**Text block:**
Search code examples
rnumber-formatting

Why is formatC() function introducing NA by coercion on some specific values?


I'm trying to format numbers so they have a fixed width introducing leading zeros were needed. Following this this answer to a related question I'm using the formatC function to achieve this. But I am getting unexpected results.

For instance, this code works as expected:

formatC(2102040015, format = "d", width = 10, flag = "0")
## [1] "2102040015"
formatC(102040015, format = "d", width = 10, flag = "0")
## [1] "0102040015"

But when I try to use the very same approach with these numbers I get the strange result:

formatC(2152040015, format = "d", width = 10, flag = "0")
## Warning message:
## In storage.mode(x) <- "integer" :
##  NAs introduced by coercion to integer range
## [1] "        NA"
formatC(2522040015, format = "d", width = 10, flag = "0")
## Warning message:
## In storage.mode(x) <- "integer" :
##  NAs introduced by coercion to integer range
## [1] "        NA"

After some testing, I have come to the conclusion that for every number greater than 2150000000 I get this message and the " NA" result. I would appreciate if you gave me insights about this behavior. Thank you in advance!


Solution

  • Where you use format="d" you are telling R that you will be formatting integers specifically. The largest integer R can store is .Machine$integer.max which usually is

    .Machine$integer.max
    # [1] 2147483647
    

    Numbers over that amount are stored as floating point numbers. So perhaps you would like to use this instead:

    formatC(2152040015, format = "f", width = 10, flag = "0", digits = 0)

**Challenge:** Extract the passage of the formatC thread that begins at the words "I'm trying to" and stops after the words "getting unexpected results.". Rely on the formatC thread alone.

**Given records:**

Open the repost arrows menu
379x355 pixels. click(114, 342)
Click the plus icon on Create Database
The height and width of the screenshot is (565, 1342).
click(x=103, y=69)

**Response to this task:**
I'm trying to format numbers so they have a fixed width introducing leading zeros were needed. Following this this answer to a related question I'm using the formatC function to achieve this. But I am getting unexpected results.